The Rock Pit - Hard rock, Metal and Blues Interviews, news & reviews from Australia and around the world

The Rock Pit - Hard rock, Metal and Blues Interviews, news & reviews from Australia and around the world









Most I guess know Floor Jansen from either her previous band AFTER FOREVER or her current touring slot with NIGHTWISH but when AFTER FOREVER disbanded it was to REVAMP that Floor directed her energies resulting in a great 2010 debut. REVAMP are an interesting band in that they have a grounding in traditional Metal and employ various elements of what today we’d consider ‘Symphonic’ but they also do pretty good straight Hard Rock. It’s when they combine the lot in one song though that it gets interesting.



Take the title track for example which follows the storm of the opening salvo of the first two elements of the ‘Anatomy trilogy’ (We’ll get to that later). ‘Revamp’ the track is in many ways a traditional rock song but it is at times almost led astray by Floor’s voice which at times pulls the music into a Symphonic flourish or two. It’s an interesting juxtaposition of styles that at first listen I found a little jarring but after repeated listens I actually find it really refreshing and very different.



Conversely ‘Precibus’ starts with a stab of Metal with a wild almost circus-like keyboard intro that falls into an high opera of lush strings before the guitar cuts through the pastoral scene and a mildly Symphonic passage strikes. It’s disconcerting and when the Metal and choral voices flash in it sounds like a different song entirely. This is far more Progressively constructed than you might imagine and if you don’t lean that way it might be hard to approach.
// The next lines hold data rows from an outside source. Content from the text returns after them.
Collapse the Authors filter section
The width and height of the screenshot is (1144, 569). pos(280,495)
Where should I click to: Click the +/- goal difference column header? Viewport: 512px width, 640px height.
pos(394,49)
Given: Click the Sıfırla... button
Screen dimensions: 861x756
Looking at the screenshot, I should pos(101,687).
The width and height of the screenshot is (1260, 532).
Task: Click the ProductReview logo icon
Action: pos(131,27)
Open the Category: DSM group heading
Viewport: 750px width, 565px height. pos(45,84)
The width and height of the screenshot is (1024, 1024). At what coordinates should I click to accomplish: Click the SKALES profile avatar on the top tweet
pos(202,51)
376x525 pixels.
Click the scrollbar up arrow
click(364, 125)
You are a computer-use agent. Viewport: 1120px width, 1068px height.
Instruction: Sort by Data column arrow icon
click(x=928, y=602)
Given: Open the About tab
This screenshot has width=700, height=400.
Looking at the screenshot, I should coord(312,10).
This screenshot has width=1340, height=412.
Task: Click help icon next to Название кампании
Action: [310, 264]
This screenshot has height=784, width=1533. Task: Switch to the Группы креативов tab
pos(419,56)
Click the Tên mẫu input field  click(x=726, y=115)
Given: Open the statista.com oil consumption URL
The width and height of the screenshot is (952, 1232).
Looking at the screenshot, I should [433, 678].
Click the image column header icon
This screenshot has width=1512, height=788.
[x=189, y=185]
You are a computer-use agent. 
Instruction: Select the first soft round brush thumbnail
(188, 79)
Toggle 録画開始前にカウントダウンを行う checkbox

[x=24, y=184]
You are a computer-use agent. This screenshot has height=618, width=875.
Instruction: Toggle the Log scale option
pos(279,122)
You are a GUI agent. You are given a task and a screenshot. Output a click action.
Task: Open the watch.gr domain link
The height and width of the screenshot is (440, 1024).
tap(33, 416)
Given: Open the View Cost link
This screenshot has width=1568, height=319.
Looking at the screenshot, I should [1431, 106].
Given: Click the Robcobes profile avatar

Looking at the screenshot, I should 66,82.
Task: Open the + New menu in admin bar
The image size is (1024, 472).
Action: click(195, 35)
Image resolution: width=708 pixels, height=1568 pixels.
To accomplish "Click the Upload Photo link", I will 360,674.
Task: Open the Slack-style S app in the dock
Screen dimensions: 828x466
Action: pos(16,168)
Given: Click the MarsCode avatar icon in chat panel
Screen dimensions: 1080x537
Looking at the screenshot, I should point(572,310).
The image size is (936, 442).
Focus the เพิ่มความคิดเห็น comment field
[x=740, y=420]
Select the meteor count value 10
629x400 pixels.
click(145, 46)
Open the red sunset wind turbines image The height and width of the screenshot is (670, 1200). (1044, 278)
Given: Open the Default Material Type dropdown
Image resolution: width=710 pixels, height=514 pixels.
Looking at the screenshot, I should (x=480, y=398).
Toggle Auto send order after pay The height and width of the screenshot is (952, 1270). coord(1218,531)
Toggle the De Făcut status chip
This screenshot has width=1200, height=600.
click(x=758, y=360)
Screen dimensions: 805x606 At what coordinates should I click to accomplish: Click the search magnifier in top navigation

The third card in the deck is ‘Nothing’ which starts like a hard rock ballad and ups the pace to a Metal canter before easing back to hard rock it’s one of the most traditionally structured tracks here.
There’s little to fear if you get this far but you won’t feel comfortable and that is a large part of the joy on an album that manages to take what has become a rather formulaic genre and change it up a bit. One of the most interesting aspects of the album are the three songs that form ‘Anatomy of a Nervous Breakdown’ which lyrically seem so personal they add weight to an already intriguing cooking pot.


As album titles go ‘Wild Card’ seems fitting for a band that don’t seem afraid at all to experiment.